Se correr pela Lotus foi uma decisão fantástica à carreira de Fittipaldi, o mesmo não pôde ser empregado a Copersucar-Fittipaldi. E aí está algo curioso: muitos associam Fittipaldi na Fórmula-1 mais ao fracasso com a equipe brasileira que as vitórias e títulos das temporadas anteriores. Logicamente, a troca da McLaren pela Copersucar-Fittipaldi resultou em uma abrupta interrupção de conquistas na categoria. Sabe-se lá, mas pode até ter impedido que Emerson virasse o brasileiro com mais títulos na categoria. Mas, pensem. Em uma época que o "brasileirismo" aflorava diante de milagre econômico, vitórias nos campos e nas pistas, seguir mais algumas temporadas em equipe de primeira linha e deixar de lado a Copersucar seria como "ignorar a Pátria". E depois de ver o time naufragar, Emerson voltou aos holofotes, na antiga Fórmula Indy.

Aliás, tive o privilégio de acompanhar as últimas quatro temporadas do paulistano no automobilismo dos Estados Unidos. Longe de pressão e sem contestações, Emerson esbanjava a velha competência a bordo dos sempre inconfundíveis carros da Penske. O estilo de pilotar era o mesmo dos tempos de F-1. Se não era daqueles que encantava pela audácia - como Gilles Villeneuve e Ronnie Peterson, sua tocada era das mais constantes, sóbrias. Por essa qualidade, errava pouco e mantinha excelente regularidade. Prova disso é que por onze temporadas consecutivas somou ao menos uma vitória na Champ Car.

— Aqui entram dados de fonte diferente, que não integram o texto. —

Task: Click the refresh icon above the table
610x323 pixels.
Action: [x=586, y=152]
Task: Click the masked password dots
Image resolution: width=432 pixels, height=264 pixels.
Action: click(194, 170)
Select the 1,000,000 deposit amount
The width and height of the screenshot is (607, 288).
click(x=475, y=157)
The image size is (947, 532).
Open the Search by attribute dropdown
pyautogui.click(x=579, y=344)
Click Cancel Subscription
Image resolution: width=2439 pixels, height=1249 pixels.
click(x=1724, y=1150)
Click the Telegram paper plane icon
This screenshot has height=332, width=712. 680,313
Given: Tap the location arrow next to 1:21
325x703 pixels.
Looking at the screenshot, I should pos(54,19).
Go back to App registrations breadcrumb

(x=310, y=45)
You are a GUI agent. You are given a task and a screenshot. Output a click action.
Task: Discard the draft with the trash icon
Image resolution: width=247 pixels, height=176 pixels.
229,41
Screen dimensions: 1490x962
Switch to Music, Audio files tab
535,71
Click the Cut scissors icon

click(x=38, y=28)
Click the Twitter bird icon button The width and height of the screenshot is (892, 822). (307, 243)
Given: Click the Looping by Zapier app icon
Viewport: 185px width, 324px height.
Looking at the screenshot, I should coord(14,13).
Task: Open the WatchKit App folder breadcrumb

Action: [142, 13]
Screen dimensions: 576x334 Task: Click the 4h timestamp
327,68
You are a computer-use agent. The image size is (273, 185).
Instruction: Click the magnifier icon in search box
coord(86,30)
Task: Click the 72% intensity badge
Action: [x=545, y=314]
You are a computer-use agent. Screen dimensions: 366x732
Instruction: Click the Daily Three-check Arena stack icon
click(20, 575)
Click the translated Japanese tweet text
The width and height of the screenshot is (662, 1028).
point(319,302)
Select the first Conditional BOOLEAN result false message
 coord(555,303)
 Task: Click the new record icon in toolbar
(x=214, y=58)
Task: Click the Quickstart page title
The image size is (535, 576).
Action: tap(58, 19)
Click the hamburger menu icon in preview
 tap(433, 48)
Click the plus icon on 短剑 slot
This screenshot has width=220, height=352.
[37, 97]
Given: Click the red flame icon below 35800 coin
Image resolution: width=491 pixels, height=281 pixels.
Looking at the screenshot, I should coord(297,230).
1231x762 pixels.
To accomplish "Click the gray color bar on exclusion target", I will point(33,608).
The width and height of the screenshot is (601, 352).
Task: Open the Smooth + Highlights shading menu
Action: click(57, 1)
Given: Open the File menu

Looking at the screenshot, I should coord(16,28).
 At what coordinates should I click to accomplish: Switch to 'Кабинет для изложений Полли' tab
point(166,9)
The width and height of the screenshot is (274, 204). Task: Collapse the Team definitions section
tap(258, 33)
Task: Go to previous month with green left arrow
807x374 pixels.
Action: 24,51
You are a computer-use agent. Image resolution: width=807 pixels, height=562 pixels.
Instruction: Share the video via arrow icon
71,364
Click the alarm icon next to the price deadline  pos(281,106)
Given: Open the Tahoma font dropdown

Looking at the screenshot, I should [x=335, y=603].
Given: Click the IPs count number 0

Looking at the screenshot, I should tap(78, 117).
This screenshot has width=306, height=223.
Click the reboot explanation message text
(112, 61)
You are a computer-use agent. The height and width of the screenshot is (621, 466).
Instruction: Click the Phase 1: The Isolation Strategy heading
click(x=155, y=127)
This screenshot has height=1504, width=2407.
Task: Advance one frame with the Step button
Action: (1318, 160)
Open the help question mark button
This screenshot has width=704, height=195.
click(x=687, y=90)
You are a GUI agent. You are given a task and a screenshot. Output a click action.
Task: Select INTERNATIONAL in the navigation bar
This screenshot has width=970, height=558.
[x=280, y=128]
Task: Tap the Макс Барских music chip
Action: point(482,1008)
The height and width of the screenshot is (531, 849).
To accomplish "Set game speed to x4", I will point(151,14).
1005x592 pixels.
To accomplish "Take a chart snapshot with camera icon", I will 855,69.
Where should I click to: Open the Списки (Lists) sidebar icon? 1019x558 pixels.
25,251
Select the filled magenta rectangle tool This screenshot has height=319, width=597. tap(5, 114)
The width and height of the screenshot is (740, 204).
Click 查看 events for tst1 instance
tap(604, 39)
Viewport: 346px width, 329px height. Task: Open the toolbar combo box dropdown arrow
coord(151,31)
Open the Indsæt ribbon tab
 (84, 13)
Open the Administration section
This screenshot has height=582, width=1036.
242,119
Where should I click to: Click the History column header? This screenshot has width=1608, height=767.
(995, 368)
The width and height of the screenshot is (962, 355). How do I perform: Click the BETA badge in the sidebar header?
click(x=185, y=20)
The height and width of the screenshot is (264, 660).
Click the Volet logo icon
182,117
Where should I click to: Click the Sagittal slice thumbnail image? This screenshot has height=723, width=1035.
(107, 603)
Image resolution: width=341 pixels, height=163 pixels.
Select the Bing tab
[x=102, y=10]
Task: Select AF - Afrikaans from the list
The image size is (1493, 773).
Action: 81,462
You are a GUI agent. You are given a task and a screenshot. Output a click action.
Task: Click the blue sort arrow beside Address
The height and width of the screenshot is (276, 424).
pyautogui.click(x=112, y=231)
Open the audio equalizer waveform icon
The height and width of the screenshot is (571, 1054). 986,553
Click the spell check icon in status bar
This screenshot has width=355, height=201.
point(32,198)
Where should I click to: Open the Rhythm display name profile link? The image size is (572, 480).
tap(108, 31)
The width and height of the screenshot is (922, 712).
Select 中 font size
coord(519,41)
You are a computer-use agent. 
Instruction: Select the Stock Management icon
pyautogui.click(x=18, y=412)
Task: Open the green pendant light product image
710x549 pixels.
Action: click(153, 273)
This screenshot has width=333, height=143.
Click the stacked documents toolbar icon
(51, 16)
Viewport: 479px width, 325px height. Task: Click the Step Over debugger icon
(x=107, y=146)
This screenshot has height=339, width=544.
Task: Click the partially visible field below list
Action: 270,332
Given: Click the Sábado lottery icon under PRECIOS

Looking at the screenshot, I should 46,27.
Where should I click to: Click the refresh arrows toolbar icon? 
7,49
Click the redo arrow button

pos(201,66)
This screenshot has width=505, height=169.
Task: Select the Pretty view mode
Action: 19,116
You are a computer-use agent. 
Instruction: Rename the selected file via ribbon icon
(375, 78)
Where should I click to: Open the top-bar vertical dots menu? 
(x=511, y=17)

A importância de Fittipaldi ao automobilismo brasileiro é incontestável. Contudo, ainda é mais interessante notar que além das vitórias, Emerson tinha uma estrela generosa. Além das conquistas, esteve presente em momentos importantes de feras do Brasil nas categorias top do esporte a motor no mundo. Em 1975, completou a dobradinha na única vitória de José Carlos Pace na F-1, em Interlagos. Cinco anos depois, em Long Beach, Nelson Piquet obteve a primeira de suas 23 vitórias na categoria. Emerson esteve no pódio, em terceiro. Em 1992, Ayrton Senna mordia os cotovelos por não pilotar um Williams. Fittipaldi viabilizou testes do tricampeão com Penske, no circuito de Firebird. Já em 1995, acompanhou o desembarque de uma talentosa geração verde-amarela na Champ Car, comandada por Gil de Ferran e André Ribeiro, que reconduziria o Brasil às grandes conquistas nessa categoria.

Portanto, que me desculpem "sennistas" e "piquetistas". Com Piquet e Senna, a paixão do brasileiro por Fórmula-1 amadureceu. Mas foi com Emerson que o Brasil nasceu para o automobilismo mundial.